§ GIVEN EXERCISE A:
Answer these questions from the article on drinking at Lagos motor parks:
(i) Who reiterated the ban on liquor in 2017?
(ii) What are the small sachets of alcohol commonly called?
(iii) Which motor park links Isolo-Mushin, Iyana-Ipaja, Egbeda, Ijegun, and Igando?

§ GIVEN PASSAGE:
However, the sight of commercial bus drivers who work nearly 12 hours daily behind the steering wheel and consuming alcoholic contents amid other drugs has become alarming in recent times.

In 2017, The Lagos State Chairman of NURTW, Mr. Tajudeen Agbede, reiterated the ban on liquor, saying, “the union has set up a task force to enforce the ban in various motor parks across the state.”

Flagrant violation of the ban

Rather than abate, it appears the menace has largely grown beyond when there was no law banning such.

Investigations by  FTN/AF24NEWS reveal that liquor traders have their permanent stalls at motor parks. Drivers and commuters alike indulge in drinking before embarking on their journeys.

While it is generally believed that many drivers after taking the alcohol mostly sold in small sachets (commonly called pelebe) often get tired and emotionally unstable ahead of the journey either short or long as in interstate travels, the drivers who take these drinks claim otherwise.

“It clears the eyes and keeps you in good spirits,” Saheed Arabambi [not real name] told our correspondent at Ikotun Egbe Motor Park.

The Ikotun Egbe Motor Park is a major park that links many roads including Isolo-Mushin, Iyana-Ipaja, Egbeda, Ijegun, and Igando.

“I can’t lie to you, I can’t drive without getting a sachet or two. It would be a very dull moment,” Saheed said.

Making a case for himself and his colleagues, and speaking in pidgin English, the 42-year-old said, “teachers drink, lecturers smoke, police drink and smoke. So there’s no big deal in getting your spirits high for your job.”

Open sale and display of alcoholic drinks at motor parks

Our correspondent made further observations at Ikotun Roundabout of how some drivers stuff liquor mixed with herbs, which they claim clear their systems of excess sugar and makes them healthy.

However, another driver Lateef Mulero said, “Not all of us drink. Some of us are devout worshippers. I can’t be mentioning names. But drinking is still a common thing. That’s for sure,” he explained in Yorùbá.

At another popular Lagos park, Odo-Eran by Governor’s Road which links LASU-Iyana Iba and Ayobo-Ipaja, our correspondent observed liquor traders at the park.

Entries from a dataset
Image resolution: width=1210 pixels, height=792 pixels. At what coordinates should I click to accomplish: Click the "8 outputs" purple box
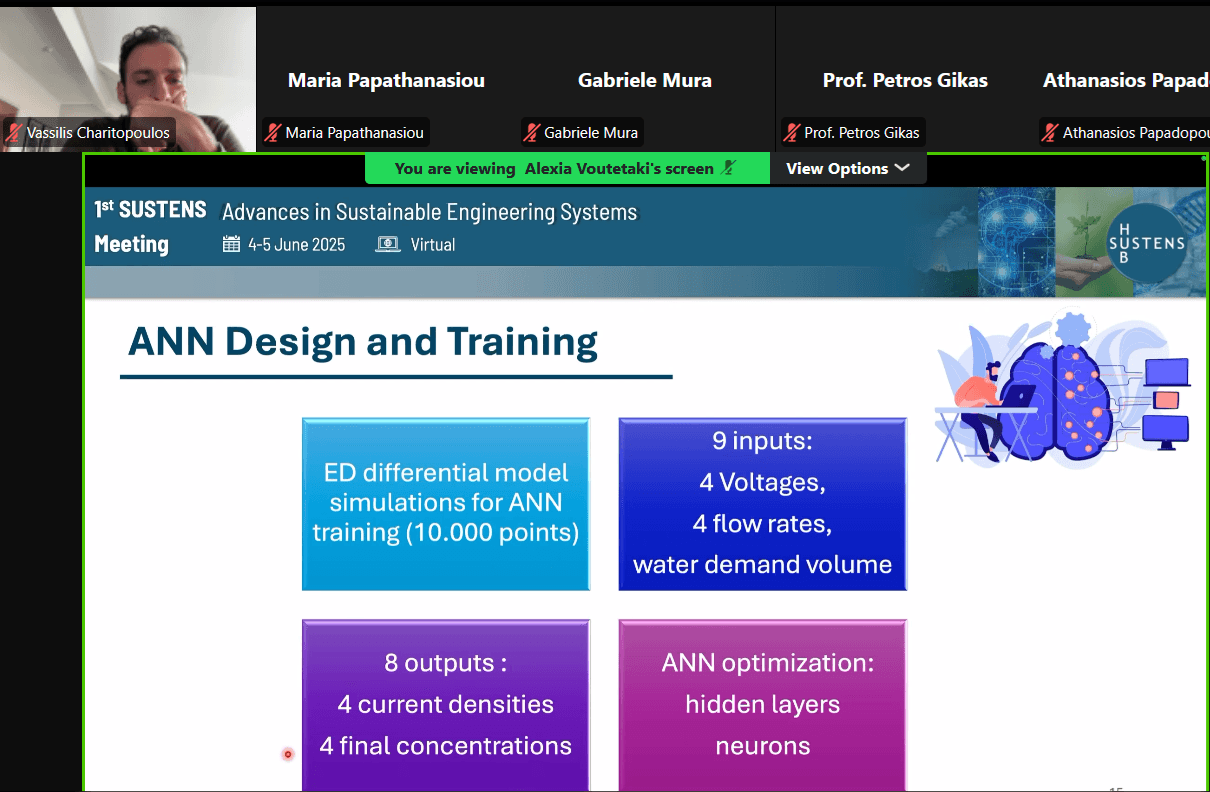(x=446, y=705)
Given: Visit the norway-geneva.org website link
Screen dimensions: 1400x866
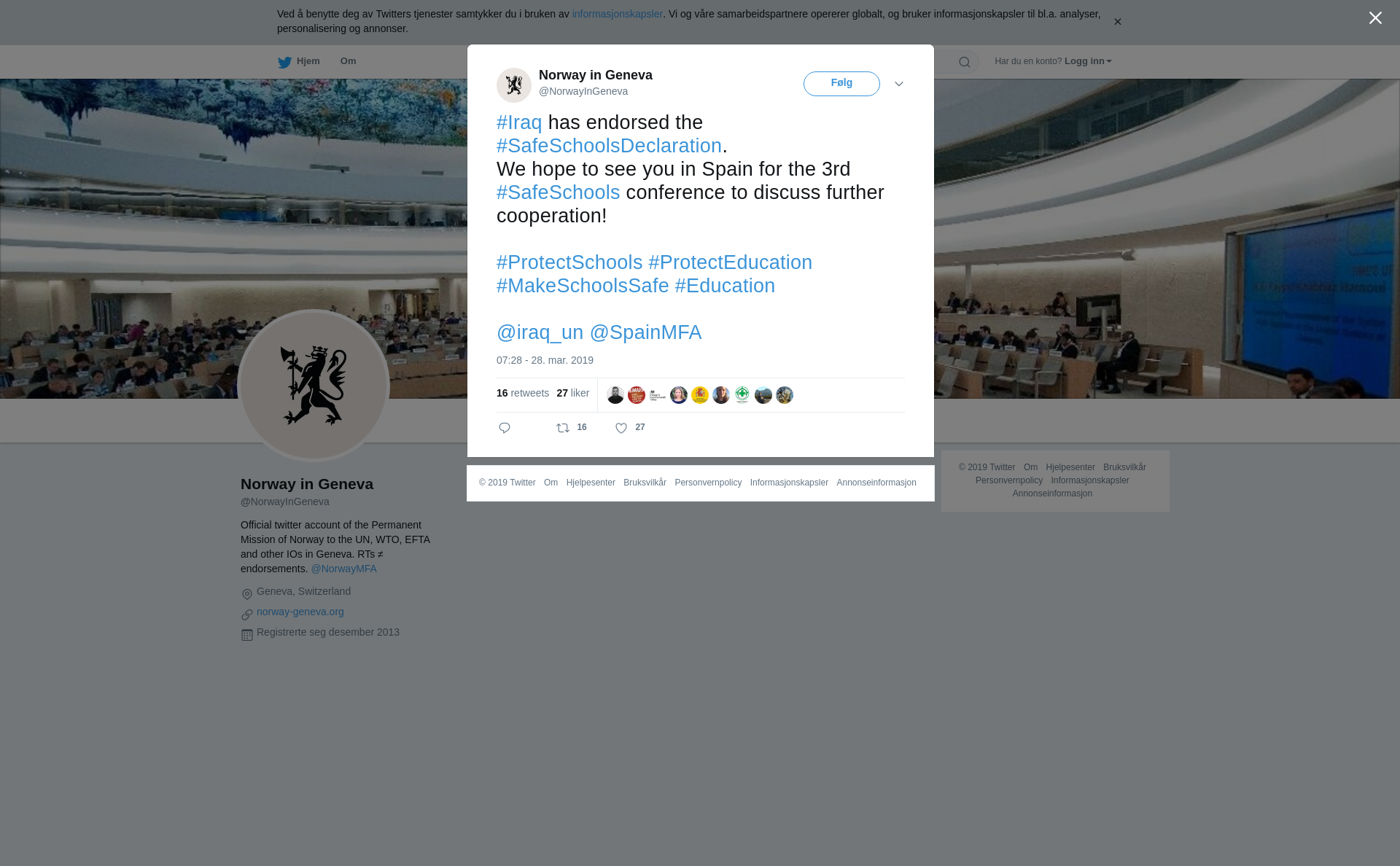Looking at the screenshot, I should 300,612.
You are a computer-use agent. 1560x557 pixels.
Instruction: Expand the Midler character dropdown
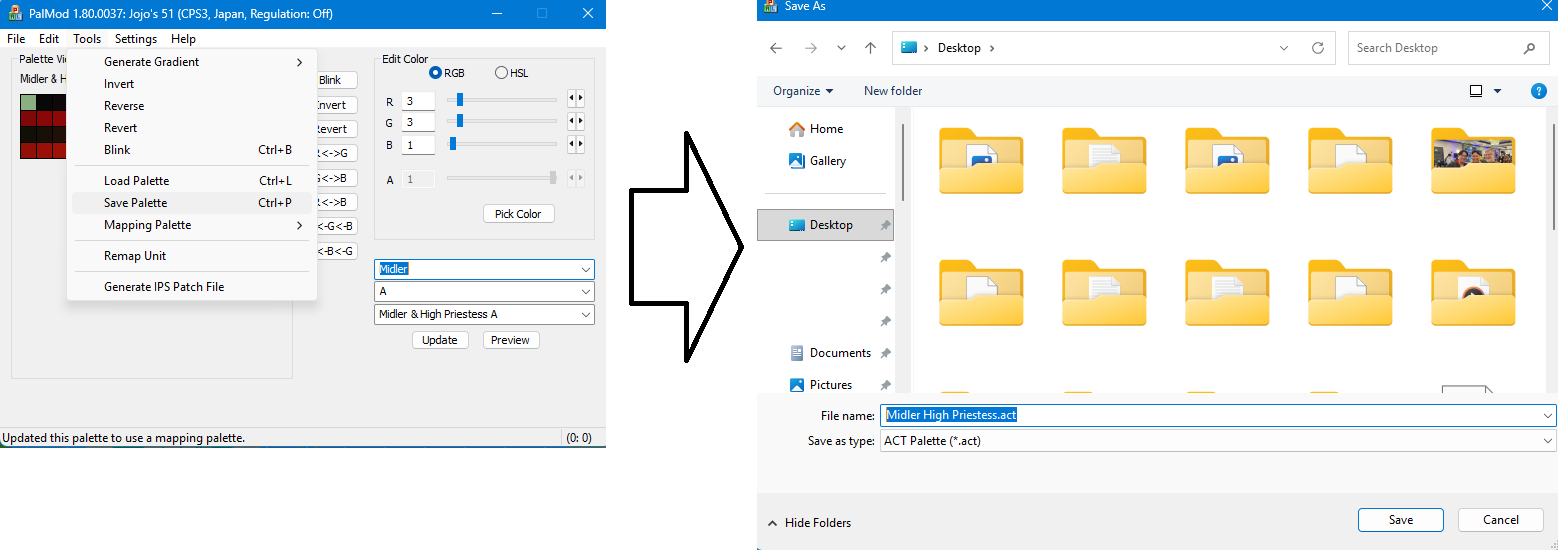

§ GIVEN EXERCISE B: Rewrite every line of the listing above as a numbered list, skipping any blank lines and leaving out the pictures.

§ FINAL RESULT A:
(i) Mr. Tajudeen Agbede, the Lagos State Chairman of NURTW
(ii) Pelebe
(iii) The Ikotun Egbe Motor Park

§ FINAL RESULT B:
1. Image resolution: width=1210 pixels, height=792 pixels. At what coordinates should I click to accomplish: Click the "8 outputs" purple box
2. (x=446, y=705)
3. Given: Visit the norway-geneva.org website link
4. Screen dimensions: 1400x866
5. Looking at the screenshot, I should 300,612.
6. You are a computer-use agent. 1560x557 pixels.
7. Instruction: Expand the Midler character dropdown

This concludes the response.